# of studies reporting psychometric properties: 2
- Lower scores equal better prognosis.
- Sensitivity and specificity percentages are provided at a variety of cut-off scores.
- No normative data has been established for the SCI population.
- Published data for the SCI population is available for comparison (see Interpretability section of the Study Details sheet).
MCID: not established in SCI
SEM: not established in SCI
MDC: not established in SCI
No values have been reported for the reliability of the SCIPUS-A for the SCI population at this time.
- For the SCIPUS-A, the best balance point was found at a cut-off point of ≥18, which gave a sensitivity of 88.5% and a specificity of 59%. The SCIPUS-A (71%) was the most accurate in predicting pressure ulcer development, followed by the SCIPUS (65.9%), Braden (62.3%), Gosnell (62.2%), Abruzzese (60.1%) and Norton (60.8%) scales.

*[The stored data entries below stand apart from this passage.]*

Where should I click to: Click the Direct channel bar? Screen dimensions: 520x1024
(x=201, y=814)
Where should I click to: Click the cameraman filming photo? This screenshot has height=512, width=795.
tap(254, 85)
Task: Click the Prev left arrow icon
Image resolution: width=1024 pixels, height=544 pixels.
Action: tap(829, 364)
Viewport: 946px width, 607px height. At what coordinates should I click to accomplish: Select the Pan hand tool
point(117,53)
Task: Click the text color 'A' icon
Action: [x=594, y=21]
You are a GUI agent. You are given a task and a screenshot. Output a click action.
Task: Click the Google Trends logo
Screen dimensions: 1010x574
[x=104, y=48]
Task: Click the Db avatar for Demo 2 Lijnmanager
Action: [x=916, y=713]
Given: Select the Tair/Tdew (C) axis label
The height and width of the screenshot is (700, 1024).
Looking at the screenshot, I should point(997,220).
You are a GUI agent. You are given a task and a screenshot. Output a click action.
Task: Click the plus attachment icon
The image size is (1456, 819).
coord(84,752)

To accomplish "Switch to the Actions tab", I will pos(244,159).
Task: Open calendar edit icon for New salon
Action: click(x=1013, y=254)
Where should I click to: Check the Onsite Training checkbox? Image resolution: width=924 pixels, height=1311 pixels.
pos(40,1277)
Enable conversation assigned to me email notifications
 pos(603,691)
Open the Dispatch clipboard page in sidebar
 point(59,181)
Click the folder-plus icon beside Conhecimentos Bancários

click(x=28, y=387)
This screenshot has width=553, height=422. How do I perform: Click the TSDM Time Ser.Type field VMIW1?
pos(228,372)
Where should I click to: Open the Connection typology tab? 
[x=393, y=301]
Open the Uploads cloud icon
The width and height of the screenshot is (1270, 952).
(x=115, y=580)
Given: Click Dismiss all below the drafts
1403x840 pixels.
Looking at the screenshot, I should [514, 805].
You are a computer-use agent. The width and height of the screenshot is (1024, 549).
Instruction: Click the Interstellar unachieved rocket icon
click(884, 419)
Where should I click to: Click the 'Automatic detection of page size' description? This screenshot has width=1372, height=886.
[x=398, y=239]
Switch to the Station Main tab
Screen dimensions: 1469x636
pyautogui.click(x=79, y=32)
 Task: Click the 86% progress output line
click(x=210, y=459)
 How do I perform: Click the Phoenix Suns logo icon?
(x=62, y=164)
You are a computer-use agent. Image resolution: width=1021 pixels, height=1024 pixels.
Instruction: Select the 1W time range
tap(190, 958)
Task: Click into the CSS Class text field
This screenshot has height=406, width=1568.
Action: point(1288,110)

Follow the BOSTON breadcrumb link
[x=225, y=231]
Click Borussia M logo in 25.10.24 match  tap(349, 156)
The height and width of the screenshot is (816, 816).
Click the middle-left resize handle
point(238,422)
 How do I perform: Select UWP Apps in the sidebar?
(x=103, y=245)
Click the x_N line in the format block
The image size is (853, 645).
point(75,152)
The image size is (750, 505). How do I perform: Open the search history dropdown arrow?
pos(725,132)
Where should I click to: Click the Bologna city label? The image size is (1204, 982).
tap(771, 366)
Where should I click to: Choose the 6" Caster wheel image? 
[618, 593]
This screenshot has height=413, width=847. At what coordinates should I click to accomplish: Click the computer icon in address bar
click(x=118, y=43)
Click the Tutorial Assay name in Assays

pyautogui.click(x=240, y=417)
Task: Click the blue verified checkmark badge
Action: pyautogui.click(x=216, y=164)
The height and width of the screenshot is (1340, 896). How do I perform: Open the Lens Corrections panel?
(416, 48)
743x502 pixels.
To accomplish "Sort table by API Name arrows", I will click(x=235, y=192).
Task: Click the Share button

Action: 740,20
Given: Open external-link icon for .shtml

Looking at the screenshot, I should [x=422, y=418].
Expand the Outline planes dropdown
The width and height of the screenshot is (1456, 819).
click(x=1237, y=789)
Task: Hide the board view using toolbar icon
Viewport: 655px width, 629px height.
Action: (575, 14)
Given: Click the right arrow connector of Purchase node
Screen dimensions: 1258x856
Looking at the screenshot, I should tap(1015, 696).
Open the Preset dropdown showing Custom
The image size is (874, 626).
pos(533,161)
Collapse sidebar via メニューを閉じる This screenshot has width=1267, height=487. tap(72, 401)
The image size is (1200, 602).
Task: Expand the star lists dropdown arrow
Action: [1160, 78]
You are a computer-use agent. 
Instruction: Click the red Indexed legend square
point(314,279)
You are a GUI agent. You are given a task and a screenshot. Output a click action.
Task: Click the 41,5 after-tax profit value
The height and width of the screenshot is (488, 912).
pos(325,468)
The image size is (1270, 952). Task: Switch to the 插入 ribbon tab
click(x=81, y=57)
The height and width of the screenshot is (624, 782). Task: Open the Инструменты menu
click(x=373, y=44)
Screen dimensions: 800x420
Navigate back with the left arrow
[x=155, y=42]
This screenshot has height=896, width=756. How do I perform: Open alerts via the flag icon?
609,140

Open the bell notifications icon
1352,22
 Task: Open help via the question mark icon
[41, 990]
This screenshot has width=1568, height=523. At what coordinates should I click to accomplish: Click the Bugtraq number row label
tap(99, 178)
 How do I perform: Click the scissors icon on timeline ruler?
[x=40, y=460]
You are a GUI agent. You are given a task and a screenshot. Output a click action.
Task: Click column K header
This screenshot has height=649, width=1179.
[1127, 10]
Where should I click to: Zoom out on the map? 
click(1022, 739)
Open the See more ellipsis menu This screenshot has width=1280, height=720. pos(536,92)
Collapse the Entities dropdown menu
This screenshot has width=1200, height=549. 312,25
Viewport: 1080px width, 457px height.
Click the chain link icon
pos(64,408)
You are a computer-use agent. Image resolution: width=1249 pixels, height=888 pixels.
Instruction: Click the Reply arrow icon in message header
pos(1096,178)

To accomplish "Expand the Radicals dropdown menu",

- Correlation of the SCIPUS is moderate with the stage of the first pressure ulcer (Spearman’s r=0.488) and with the number of ulcers developed (Spearman’s r=0.519).
(Salzberg et al. 1999; Ash 2002)
No values have been reported for the responsiveness of the SCIPUS-A for the SCI population at this time.
No values were reported for the presence of floor/ceiling effects in the SCIPUS-A for the SCI population.